Items listed in a dataset:
- Opening Delimiter -

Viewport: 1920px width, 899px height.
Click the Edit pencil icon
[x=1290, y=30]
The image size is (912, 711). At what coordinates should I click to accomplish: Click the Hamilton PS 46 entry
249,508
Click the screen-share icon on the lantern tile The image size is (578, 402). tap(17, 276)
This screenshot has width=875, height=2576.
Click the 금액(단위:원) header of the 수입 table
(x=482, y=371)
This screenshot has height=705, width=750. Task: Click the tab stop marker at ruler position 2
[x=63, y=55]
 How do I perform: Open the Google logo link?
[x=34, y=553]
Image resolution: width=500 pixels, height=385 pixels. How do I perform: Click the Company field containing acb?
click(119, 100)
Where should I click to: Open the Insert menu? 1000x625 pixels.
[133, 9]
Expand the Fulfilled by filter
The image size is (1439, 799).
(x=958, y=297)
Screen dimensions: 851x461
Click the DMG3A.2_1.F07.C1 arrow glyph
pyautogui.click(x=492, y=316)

- Closing Delimiter -

TASK REQUIREMENTS: Using the entries above, restate word for word every line from the one that contains "This screenshot has height=705, width=750." through the last.

PROBLEM SOLUTION:
This screenshot has height=705, width=750. Task: Click the tab stop marker at ruler position 2
[x=63, y=55]
 How do I perform: Open the Google logo link?
[x=34, y=553]
Image resolution: width=500 pixels, height=385 pixels. How do I perform: Click the Company field containing acb?
click(119, 100)
Where should I click to: Open the Insert menu? 1000x625 pixels.
[133, 9]
Expand the Fulfilled by filter
The image size is (1439, 799).
(x=958, y=297)
Screen dimensions: 851x461
Click the DMG3A.2_1.F07.C1 arrow glyph
pyautogui.click(x=492, y=316)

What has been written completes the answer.